Considering the necessarily limited role that the courts should play in establishing local educational policy, it is best that parents, and state and local educators make as many of the decisions concerning primary and secondary education as possible. Given that within the Act there is language sufficient to formulate a test to determine when a particular educational plan comports with the Act's "least restrictive environment" mandate, it is best to adopt such a test since Congress has carefully drafted the language of the EHA so as to limit interference with state and local school officials. See, Georgia Assn. of Retarded Citizens v. McDaniel, 716 F.2d 1565, 1569 (11th Cir.) cert. denied, 469 U.S. 1228, 105 S. Ct. 1228, 84 L. Ed. 2d 365 (1983) (acknowledging the important role of local control over public education).

[9] There is disagreement among the parties as to the exact extent of Christy's mental handicap. The Plaintiffs argue that Christy is only mild mentally handicapped, while the Defendants contend that she is moderately handicapped. As the Plaintiff has acknowledged, however, this argument may be a distinction without substance since the School System has admitted that Christy's proposed placement is not based on I.Q. score.

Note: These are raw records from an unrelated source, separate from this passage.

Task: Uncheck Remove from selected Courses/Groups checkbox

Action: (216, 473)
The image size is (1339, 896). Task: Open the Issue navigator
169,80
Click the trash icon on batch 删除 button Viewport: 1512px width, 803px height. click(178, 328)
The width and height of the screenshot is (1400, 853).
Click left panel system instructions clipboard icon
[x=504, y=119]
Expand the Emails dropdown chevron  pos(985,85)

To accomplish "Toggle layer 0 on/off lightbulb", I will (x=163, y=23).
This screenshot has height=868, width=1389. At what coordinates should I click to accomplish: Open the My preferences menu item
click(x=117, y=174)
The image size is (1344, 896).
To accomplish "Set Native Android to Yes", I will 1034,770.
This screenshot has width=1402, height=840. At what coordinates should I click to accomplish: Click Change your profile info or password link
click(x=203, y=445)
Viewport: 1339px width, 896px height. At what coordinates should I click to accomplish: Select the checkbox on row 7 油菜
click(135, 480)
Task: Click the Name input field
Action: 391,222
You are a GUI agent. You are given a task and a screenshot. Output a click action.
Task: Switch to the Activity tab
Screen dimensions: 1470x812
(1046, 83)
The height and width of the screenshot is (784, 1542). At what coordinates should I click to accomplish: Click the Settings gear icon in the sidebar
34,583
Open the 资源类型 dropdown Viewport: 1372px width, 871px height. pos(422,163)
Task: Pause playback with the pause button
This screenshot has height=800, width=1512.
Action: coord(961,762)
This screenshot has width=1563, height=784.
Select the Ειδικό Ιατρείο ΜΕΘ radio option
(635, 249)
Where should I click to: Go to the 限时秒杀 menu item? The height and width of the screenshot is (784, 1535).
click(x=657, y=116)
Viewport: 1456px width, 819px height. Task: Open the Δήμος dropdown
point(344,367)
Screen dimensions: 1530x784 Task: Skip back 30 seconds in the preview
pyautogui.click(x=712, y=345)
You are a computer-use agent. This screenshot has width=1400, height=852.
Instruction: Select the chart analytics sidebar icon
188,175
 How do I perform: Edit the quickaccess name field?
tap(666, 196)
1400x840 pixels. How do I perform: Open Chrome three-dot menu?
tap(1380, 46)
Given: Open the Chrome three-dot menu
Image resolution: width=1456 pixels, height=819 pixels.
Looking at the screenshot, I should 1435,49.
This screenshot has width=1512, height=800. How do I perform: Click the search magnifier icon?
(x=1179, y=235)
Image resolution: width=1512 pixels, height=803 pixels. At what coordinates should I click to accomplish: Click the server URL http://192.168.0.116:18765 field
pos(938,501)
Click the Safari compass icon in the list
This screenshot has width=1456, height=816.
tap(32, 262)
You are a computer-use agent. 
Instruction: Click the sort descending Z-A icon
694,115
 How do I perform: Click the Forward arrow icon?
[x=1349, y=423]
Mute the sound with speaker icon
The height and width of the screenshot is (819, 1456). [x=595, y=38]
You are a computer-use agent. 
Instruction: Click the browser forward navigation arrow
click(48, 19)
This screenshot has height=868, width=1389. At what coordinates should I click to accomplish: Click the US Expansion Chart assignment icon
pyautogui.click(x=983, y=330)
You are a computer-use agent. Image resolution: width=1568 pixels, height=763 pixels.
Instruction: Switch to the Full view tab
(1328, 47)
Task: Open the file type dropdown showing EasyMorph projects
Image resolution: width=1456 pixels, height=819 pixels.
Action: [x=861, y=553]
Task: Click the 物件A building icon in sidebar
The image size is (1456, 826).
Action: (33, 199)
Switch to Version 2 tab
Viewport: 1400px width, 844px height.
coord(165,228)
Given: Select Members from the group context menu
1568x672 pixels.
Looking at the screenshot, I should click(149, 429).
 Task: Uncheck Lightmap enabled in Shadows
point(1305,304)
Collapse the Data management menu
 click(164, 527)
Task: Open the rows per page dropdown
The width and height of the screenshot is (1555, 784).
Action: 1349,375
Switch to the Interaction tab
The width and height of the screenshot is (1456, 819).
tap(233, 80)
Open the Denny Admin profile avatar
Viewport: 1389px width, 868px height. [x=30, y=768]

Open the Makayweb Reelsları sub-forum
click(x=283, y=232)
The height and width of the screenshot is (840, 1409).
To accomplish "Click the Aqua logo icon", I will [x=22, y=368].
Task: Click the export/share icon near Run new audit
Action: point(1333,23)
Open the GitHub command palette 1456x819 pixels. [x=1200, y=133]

[10] This case has given the Court considerable pause. While the Court is confident that it has properly applied the law, the resolution reached in nonetheless troubling. Christy is now nine years old and still in kindergarten. There is no dispute that her academic development is limited to the mastery of only the most rudimentary skills. There is uncontradicted testimony that Christy's academic proficiency will not exceed the second or third grade level and this level of attainment will take years to achieve. Even though Christy has made academic progress since attending kindergarten at Elm Street Elementary School, it is not at all certain that she will continue to do so. The appropriateness of her placement at Elm Street depends in large measure on whether she continues to progress academically, and whether she reaches a stage were her chronological age or behavior simply become too disruptive in the regular classroom.

It is simply unrealistic to expect Christy when she reaches 11 or 12 years of age to still be in kindergarten or first grade at Elm Street with nonhandicapped children. It is likewise unrealistic to expect the School System to advance her from grade to grade with children of her own age when her academic and behavioral skills lag far behind. Such a case would likely present a situation under the EHA where education in the regular classroom setting could not be achieved satisfactorily even with supplemental aids.

The Greers' own expert, Dr. Hark, commented that Christy's success in a mainstream educational environment depends on her ability to successfully adapt to the regular classroom. As Dr. Hark states:

There is no doubt that [Christy] suffers from mild mental retardation and ... will require an enormous amount of repetition to teach her very simple academic skills. Obviously, if she needs constant one-to-one attention and instruction from an aide during the ... academic year, then the school system will have no other option [but to place her in a self-contained class].

Defendant's Exhibit 59 at 4.

Whether Christy can continue to make progress at Elm Street past this year or next is very much an open question. Within a very short time, the legal theories which now mandate that Christy remain at Elm Street may very well compel the opposite result.

The Court's decision is based on the evidence and law as it existed at the time of trial. What the Court orders done this day may not be in the best interest of Christy that however is not the issue.

[11] While Christy has made substantial progress at Elm Street, the Court does not find the evidence to suggest she has yet mastered those cognitive skills necessary for her to learn in the first grade.

[12] Were the Plaintiffs asking the Court to find that Christy should be advanced to a class of children her own age the Court would likely find that the curriculum modification needed in order for Christy to be contained in such a classroom would be so extensive as to be impractical.